Il 7 aprile "L'Espresso" insiste sul ruolo di Dike, come si è detto partecipata al 95% dalla Patrimonio Spa, a sua volta controllata dal governo e amministrata da Vico Valassi, concittadino di Magni e del ministro Castelli, ma soprattutto rivela l'esistenza di un video sulla cui base Magni viene indagato per corruzione assieme al costruttore romano Angelo Capriotti e al progettista Giorgio Craveri. Secondo il settimanale, comincia a farsi il vuoto attorno al "superconsulente" di Castelli, "a cominciare dal generale Ragosa, in malattia da febbraio".
Ragosa, nell'amministrazione penitenziaria, è il direttore generale del settore beni e servizi, dal cui Ufficio IV dipende anche il servizio tecnico per l'edilizia penitenziaria. Una figura centrale, con una carriera non certo da scrivania: già a capo del Servizio di Coordinamento Operativo, le squadre speciali in seguito denominate Gom (da lui definiti "operai specializzati nella sorveglianza"), poi al Sisde, infine chiamato dal ministro Oliviero Diliberto a dirigere l'Ugap, una sorta di intelligence dentro le prigioni inventata appositamente per lui, sotto la guida di Gian Carlo Caselli quando questi divenne il capo del Dap, dopo il defenestramento operato da Diliberto del garantista e galantuomo Alessandro Margara. Il generale è un personaggio la cui carriera non si è certo inceppata con il cambio di governo. In una rara intervista del 1996, forse non ricordando che polizia e agenti penitenziari sono da tempo smilitarizzati, dichiarava: "Avevo preso la tessera della CGIL ma ho dovuto restituirla; un militare non può iscriversi a un sindacato". Anche lui è da tempo sostenitore della strategia edificatrice, oltre che negatore dell'evidenza: "Non abbiamo carceri sovraffollate, ma solo sotto strutturate, infatti la nostra popolazione di detenuti è nella media europea. Faccio un esempio: se ci sono due topi in una gabbia grande, è probabile che non si azzanneranno. Perciò stiamo costruendo nuove carceri" ("Panorama", 30 marzo 2000). Il paragone con i topi è ricorrente nelle parole del generale: "Non possiamo sottovalutare la forza della mafia.
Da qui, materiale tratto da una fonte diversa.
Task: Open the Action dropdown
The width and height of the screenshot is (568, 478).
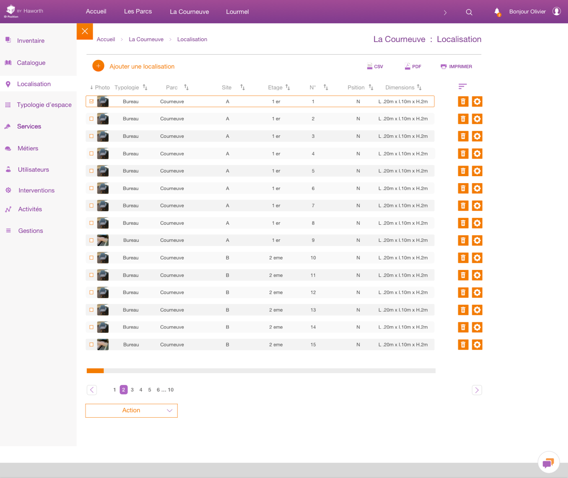Action: pos(131,411)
La sua capacità genetica di trasformarsi, simile a quella dei topi, fa sì che riemerga sempre". E così il disprezzo nei confronti dei detenuti: "Non consideriamo il detenuto come un nostro nemico perché già dandogli la patente di nemico personalizzeremo il nostro lavoro, sarebbe come se il ciabattino odiasse le scarpe" ("Famiglia cristiana", 4 dicembre 1996).
Il 12 maggio, terza puntata de "L'Espresso", con le prime indiscrezioni dai verbali di interrogatorio, da cui emergono cene con "hostess-accompagnatrici" e versioni difensive risibili: "Angelo Capriotti l'ho conosciuto occasionalmente in un bar nei pressi del ministero, ha messo a verbale Magni".
In attesa degli sviluppi e delle altre puntate, e mentre si aggiunge un filone d'inchiesta milanese che investe direttamente la Patrimonio Spa e l'amministratore delegato Massimo Ponzellini, una cosa si può già rimarcare, ferma restando la presunzione di innocenza: il silenzio dei media, "L'Espresso" a parte, e quello delle opposizioni. Rarissime le interrogazioni o dichiarazioni pubbliche, venute solo dal Ds Francesco Carboni e dal verde Fiorello Cortiana. Un silenzio assai strano. Oppure molto eloquente.